Like the dine-in version of the restaurant, the takeaway iteration lasted just two days. Chizinski was forced to halt it when he acquired a stomach infection that resulted in an eight-day hospital stay.
He’s now fully recovered and hoping to restart the limited to-go menu within days.
“There is absolutely no excuse for being nonchalant about a virus like this, especially when we've had very little time to do scientific testing and understand the full scope of its impact,” Chizinski says of plans beyond that. “There are way too many people on Facebook who have seemingly earned doctorates in virology overnight after reading one or two news articles online.”
Pep Rolls Cafe
“It’ll take more than a pandemic to shut our doors for good,” says Mathias Hickman of Pep Rolls, which set up its fixed Mount Pleasant location while South Carolina was under a stay-at-home order.
“(We) spent the time remodeling, updating our menus and spreading the word,” says Hickman, who sold pepperoni rolls out of a truck before earlier this year purchasing Carpentier’s Wine and Dine at 976 Houston Northcutt Blvd.
The hybrid Pep Rolls Café, which sells chicken salad sandwiches and BLTs, along with West Virginia’s best-known contribution to American food culture, is open daily from 10 a.m.-3 p.m. It plans to celebrate its grand opening on June 21 with a buy one, get one promotion, which applies to the entire menu.
Finally, a few places which opened in the weeks prior to the pandemic are now taking a second shot at getting established.
Galpao Gaucho Brazilian Steakhouse, which on Feb. 7 opened in the former Tradd’s, is back in business, although spokeswoman Trix Rizzardo says, “We have modified our salad bar serving method in order to comply with the guidelines issued by the governor.”
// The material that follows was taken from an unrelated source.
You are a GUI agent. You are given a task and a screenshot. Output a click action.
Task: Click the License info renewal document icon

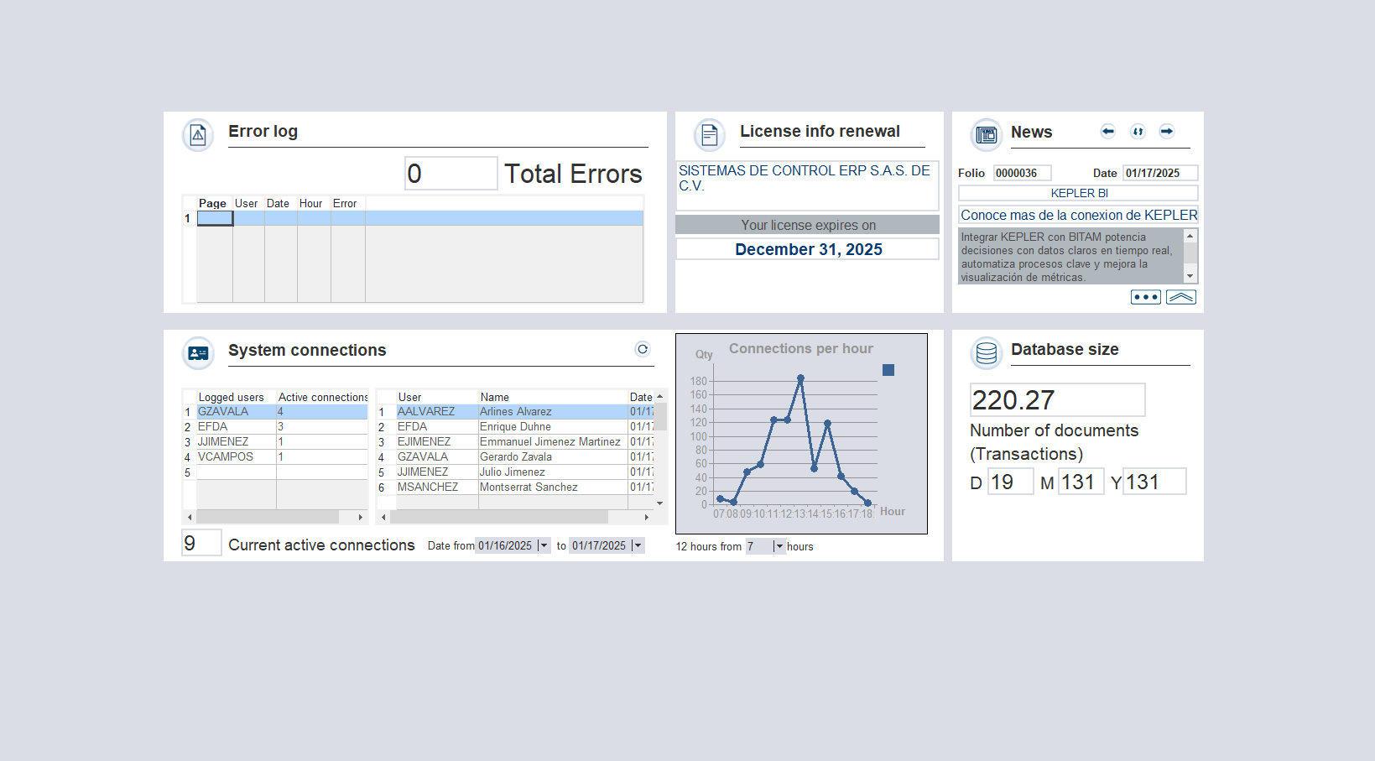click(708, 134)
(The guidelines suggest restaurants “have staff dispense food from buffets or discontinue these services.” Rizzardo did not respond to a message asking which tactic the California-based chain selected.)
And while the indoor seating area at Annie O’Love’s Café of Sweet Abundance remains closed for now, owner Annie Oswald is continuing to offer takeout. Her business flourished during the crisis. “People have wanted good healthy treats during the pandemic, so I have been blessed,” she says.